MATERIAL SUPPLIED
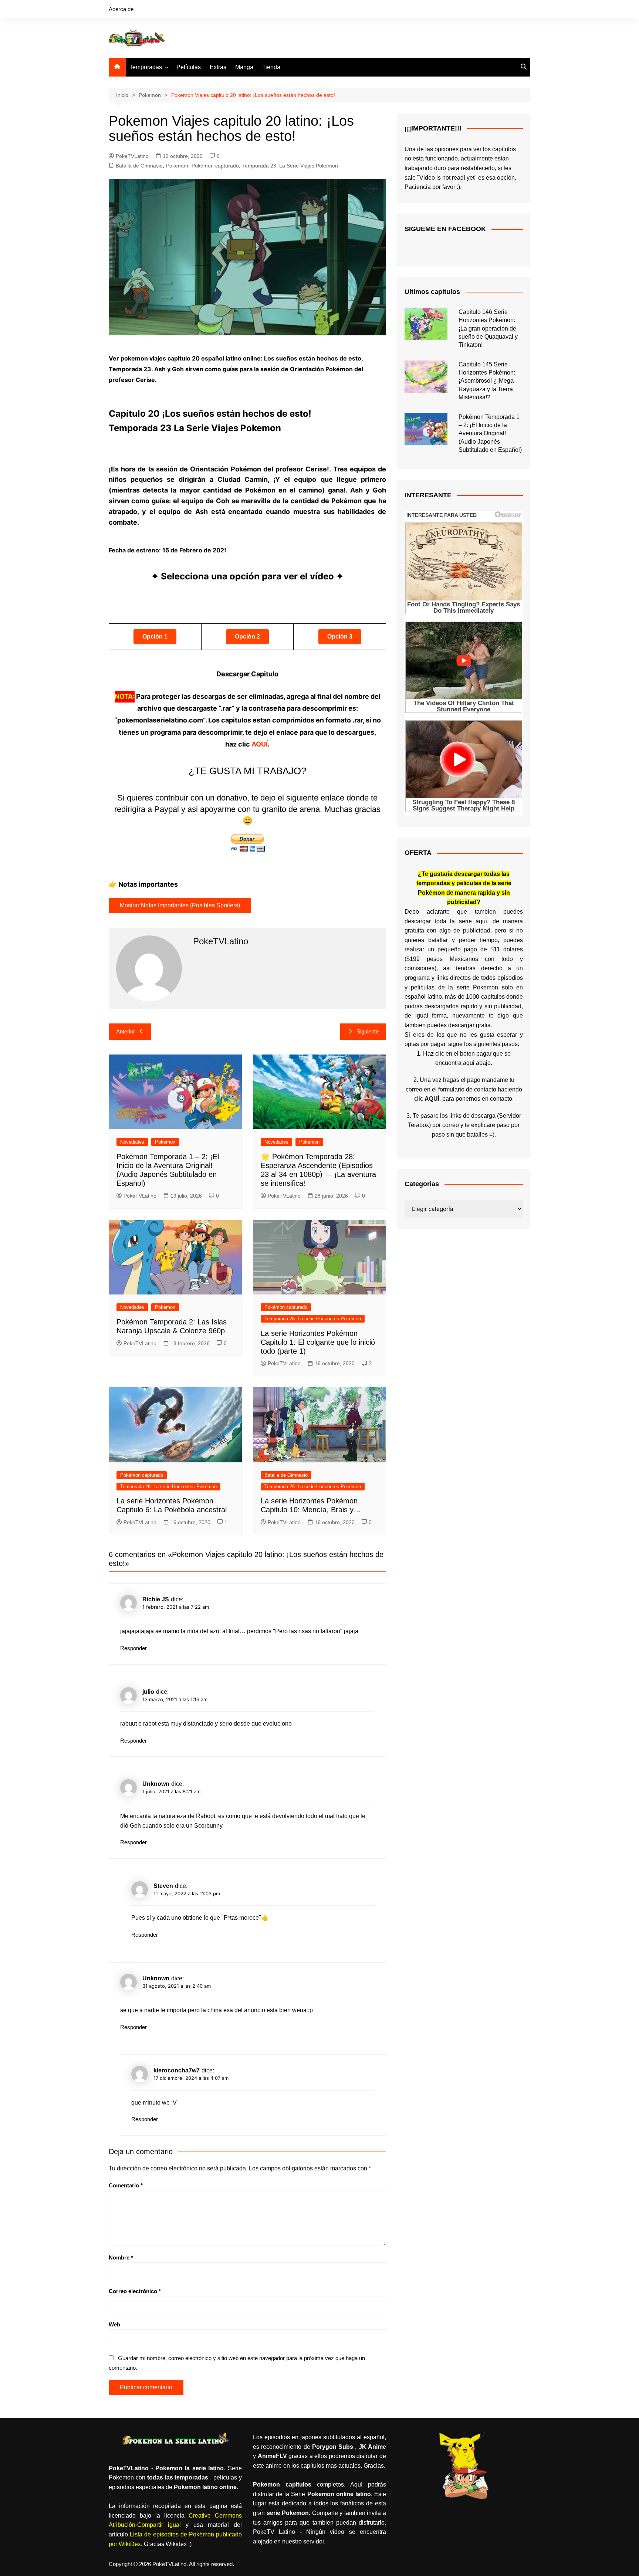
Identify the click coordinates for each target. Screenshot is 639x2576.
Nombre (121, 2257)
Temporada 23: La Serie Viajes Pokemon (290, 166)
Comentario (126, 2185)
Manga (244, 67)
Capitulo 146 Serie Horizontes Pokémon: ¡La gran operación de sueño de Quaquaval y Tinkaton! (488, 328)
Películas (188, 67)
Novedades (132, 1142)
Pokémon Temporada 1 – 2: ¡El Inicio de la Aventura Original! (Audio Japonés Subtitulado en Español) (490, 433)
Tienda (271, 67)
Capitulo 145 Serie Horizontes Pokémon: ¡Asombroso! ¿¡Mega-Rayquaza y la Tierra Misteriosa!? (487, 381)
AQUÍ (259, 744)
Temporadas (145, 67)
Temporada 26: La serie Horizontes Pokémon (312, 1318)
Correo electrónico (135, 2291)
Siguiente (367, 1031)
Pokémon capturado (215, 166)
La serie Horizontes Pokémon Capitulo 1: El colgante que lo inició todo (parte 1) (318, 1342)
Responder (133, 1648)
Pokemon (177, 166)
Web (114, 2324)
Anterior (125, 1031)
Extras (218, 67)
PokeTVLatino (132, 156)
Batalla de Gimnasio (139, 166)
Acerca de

WHAT IS BEING ASKED
Copy exactly. The range runs from the line containing "Responder (133, 1648)" through the last line of the data.

OUTPUT OF THE EXERCISE
Responder (133, 1648)
Pokemon (177, 166)
Web (114, 2324)
Anterior (125, 1031)
Extras (218, 67)
PokeTVLatino (132, 156)
Batalla de Gimnasio (139, 166)
Acerca de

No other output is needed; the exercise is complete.